Friday, July 1. To-day we narrowly escaped a bad accident. The doctor accidentally discharged a gun in the big room, where Gibson, Verhoeff, and Tooky were sitting. Fortunately no one was hurt, the charge going through the roof, making quite a hole, and badly frightening Matt, who was lying there. Matt’s foot is improving somewhat, and probably in a few days his condition will be such that he will be able to get about. This prospect is gratifying to me, as I have determined to go to the head of the bay in about three weeks, there to await Mr. Peary’s return, and I wish to have Matt for my companion.

Monday, July 4. This evening I was treated to a native vegetable dish. Returning from a walk to Cape Cleveland, I met Mané and her children coming to meet me. She told me they eat the little purple flowers which bloom so abundantly almost everywhere in this vicinity, and asked me to try them. I found that they were quite as sweet as our clover blossoms, and they have, besides, a very aromatic flavor. Mané had brought two of our tin mess-pans with her, and we filled them with blossoms and sour-grass. On reaching Redcliffe Mané mixed the flowers and sour-grass, then, pouring a little water on them, put them on the stove. I suggested that she wash them so as to remove at least some of the sand, at which she laughed, saying that sand was good for the stomach; nevertheless, she made a show of washing them, and then let them boil for about fifteen minutes. The flavor was a peculiarly pleasant one, but I thought it a little sour, and added some sugar, which gave it something of the taste of rhubarb-plant stewed, only more aromatic.

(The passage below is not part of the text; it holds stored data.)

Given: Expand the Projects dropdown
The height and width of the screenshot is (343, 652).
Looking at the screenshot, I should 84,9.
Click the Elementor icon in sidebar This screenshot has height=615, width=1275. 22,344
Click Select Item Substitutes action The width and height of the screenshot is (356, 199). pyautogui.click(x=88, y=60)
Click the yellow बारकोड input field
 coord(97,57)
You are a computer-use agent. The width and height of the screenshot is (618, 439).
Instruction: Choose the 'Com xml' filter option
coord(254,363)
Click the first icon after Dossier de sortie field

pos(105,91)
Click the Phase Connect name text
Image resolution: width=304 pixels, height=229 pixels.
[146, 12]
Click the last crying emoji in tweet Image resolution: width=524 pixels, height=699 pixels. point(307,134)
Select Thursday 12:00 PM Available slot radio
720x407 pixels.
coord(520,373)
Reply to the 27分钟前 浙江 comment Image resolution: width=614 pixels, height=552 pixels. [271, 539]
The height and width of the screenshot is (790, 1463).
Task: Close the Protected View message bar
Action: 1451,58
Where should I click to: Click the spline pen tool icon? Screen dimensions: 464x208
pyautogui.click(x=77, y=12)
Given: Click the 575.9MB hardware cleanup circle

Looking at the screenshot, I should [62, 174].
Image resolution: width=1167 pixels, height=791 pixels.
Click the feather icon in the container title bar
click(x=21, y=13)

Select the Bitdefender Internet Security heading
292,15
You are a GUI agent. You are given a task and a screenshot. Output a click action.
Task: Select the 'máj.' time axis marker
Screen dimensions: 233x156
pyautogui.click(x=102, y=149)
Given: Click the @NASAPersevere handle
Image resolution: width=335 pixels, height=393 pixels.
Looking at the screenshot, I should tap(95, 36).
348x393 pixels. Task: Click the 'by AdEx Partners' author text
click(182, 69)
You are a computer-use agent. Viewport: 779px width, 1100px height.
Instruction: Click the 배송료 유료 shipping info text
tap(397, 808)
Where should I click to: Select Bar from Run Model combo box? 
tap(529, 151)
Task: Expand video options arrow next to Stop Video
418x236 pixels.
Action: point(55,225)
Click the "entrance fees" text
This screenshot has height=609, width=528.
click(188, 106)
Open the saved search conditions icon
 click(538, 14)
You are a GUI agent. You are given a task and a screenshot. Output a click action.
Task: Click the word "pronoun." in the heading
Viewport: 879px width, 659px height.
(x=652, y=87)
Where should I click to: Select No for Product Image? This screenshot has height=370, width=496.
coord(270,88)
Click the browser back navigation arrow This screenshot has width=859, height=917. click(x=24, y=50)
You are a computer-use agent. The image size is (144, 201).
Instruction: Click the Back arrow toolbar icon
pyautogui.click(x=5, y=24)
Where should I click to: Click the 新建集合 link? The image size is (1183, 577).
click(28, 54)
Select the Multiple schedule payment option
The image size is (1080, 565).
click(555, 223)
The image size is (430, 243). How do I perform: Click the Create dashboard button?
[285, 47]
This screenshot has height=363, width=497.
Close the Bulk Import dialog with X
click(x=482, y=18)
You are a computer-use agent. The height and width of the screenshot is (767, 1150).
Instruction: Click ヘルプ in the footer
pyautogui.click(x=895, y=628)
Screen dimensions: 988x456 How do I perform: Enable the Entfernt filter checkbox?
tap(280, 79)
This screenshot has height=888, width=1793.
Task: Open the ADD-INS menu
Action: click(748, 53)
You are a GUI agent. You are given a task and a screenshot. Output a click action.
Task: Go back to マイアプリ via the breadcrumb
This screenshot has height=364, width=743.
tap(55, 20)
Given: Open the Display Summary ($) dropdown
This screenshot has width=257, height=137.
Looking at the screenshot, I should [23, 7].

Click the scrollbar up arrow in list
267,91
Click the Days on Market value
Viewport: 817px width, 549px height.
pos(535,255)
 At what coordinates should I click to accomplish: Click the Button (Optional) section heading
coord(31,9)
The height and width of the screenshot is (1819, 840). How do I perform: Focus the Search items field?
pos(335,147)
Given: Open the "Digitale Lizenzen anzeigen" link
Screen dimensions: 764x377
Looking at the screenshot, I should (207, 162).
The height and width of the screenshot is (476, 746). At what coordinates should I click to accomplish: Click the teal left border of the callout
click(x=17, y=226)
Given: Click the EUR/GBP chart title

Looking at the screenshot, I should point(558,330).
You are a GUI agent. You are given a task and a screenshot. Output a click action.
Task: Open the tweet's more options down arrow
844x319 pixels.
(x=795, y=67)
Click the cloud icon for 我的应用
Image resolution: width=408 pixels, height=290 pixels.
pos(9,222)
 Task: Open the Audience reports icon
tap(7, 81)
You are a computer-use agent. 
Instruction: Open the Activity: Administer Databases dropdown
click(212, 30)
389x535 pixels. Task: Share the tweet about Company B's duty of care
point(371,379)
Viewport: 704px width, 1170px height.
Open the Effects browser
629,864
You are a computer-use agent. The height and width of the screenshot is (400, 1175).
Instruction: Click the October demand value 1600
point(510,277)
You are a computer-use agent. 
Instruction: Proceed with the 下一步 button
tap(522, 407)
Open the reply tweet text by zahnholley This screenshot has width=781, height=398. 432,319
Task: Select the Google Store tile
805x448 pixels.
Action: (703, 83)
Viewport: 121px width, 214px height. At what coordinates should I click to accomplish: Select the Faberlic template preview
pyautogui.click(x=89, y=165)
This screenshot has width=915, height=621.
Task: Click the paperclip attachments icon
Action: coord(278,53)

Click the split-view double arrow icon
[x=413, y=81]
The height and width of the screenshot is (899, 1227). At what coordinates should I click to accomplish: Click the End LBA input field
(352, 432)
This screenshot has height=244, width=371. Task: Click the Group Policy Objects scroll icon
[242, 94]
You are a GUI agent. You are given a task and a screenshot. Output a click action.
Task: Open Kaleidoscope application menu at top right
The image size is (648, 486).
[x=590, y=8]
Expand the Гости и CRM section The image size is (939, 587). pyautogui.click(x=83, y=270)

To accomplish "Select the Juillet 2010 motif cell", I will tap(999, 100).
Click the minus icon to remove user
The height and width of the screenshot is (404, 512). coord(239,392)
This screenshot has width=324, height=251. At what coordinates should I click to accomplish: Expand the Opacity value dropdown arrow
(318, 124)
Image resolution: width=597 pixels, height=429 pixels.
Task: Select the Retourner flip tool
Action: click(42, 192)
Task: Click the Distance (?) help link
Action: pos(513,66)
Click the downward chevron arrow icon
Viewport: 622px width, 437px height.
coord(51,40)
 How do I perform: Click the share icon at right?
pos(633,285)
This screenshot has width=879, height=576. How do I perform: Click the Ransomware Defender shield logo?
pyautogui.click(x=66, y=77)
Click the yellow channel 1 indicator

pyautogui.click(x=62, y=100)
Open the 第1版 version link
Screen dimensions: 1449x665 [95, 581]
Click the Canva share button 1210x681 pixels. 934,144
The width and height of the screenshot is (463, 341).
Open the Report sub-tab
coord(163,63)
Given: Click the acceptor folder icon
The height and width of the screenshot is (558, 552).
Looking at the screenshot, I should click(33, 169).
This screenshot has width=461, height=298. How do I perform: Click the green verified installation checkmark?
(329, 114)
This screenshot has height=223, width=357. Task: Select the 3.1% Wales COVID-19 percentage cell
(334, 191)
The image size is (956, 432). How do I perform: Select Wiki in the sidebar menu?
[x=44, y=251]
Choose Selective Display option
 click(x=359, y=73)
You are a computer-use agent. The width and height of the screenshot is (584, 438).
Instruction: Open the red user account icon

This concoction is the only vegetable dish that these people ever have, and this is only eaten by the women and children, not by the men. On the other hand, the men eat the eggs of the different birds, but will not allow the women to touch them. It was amusing to see both Mané and M’gipsu eat cake containing eggs, begging us not to tell their husbands, and consoling themselves with the reflection that eggs did not form the chief part of the cake.